L’AQUILA – Si è aperta subito con schermaglie procedurali l’udienza relativa al processo alla Commissione Grandi Rischi che vede alla sbarra i sette componenti, tra cui scienziati ed ex vertici della protezione civile nazionale, accusati di aver fornito dopo la riunione del 31 marzo 2009 – a cinque giorni dal tragico sisma che causò la morte di 309 persone – rassicurazioni e notizie “imprecise, incomplete e contraddittorie” sull’evoluzione del sisma in un territorio che già da mesi era alle prese con un evidente sciame. In questo momento è in atto una camera di consiglio che deve stabilire, in particolare, se acquisire come prova il film “Draquila“, se procedere alla trascrizione in dvd dei telegiornali pre e post terremoto e stabilire se nell’aula ci debbano essere postazioni fisse per operatori tv e fotografi.
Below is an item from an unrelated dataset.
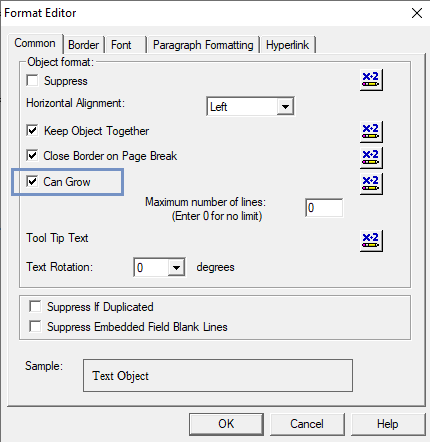Check Suppress If Duplicated
Viewport: 430px width, 442px height.
pyautogui.click(x=35, y=306)
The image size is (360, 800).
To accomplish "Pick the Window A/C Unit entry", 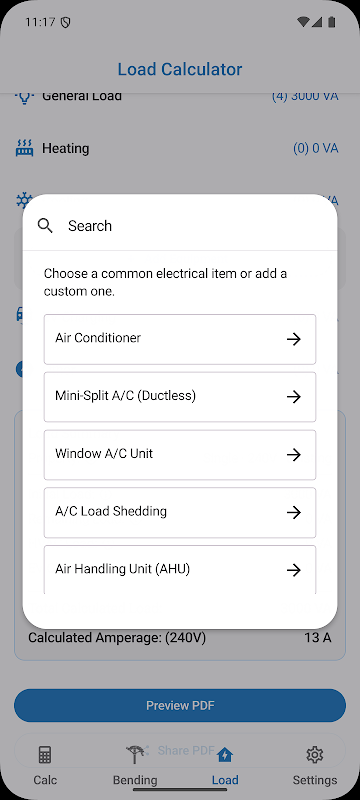I will [179, 455].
I sette componenti sono accusati di omicidio colposo, disastro colposo e lesioni personali. All’udienza di oggi sono presenti oltre a Bernardo De Bernardinis, all’epoca vice capo della Protezione civile nazionale, Mauro Dolce, direttore dell’ufficio rischio sismico della Protezione Civile ed Enzo Boschi, all’epoca presidente dell’Istituto Nazionale di Geofisica e Vulcanologia.
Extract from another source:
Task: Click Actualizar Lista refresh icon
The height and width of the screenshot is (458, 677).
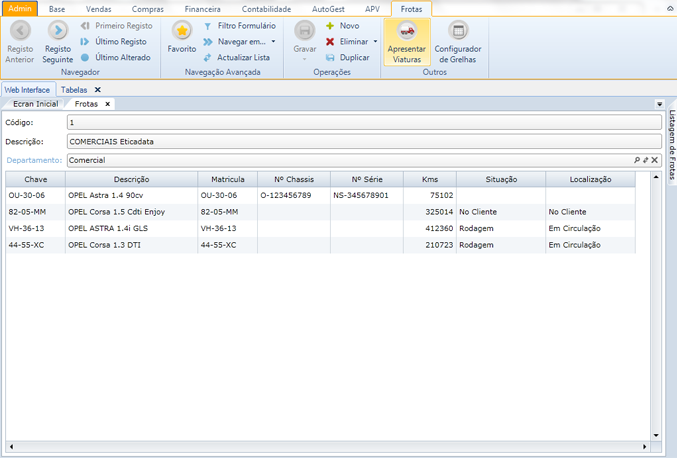Action: click(207, 57)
Il processo si sta svolgendo in un clima meno teso delle precedenti udienze e vede la presenza di numerosi familiari delle vittime, tra cui il presidente dell’associazione 309 martiri, Vincenzo Vittorini. Gli altri imputati sono Franco Barberi presidente vicario della commissione Grandi rischi; Giulio Selvaggi, direttore del Centro nazionale terremoti, Gian Michele Calvi, direttore di Eucentre e responsabile del progetto case, e Claudio Eva, ordinario di fisica dell’Università di Genova.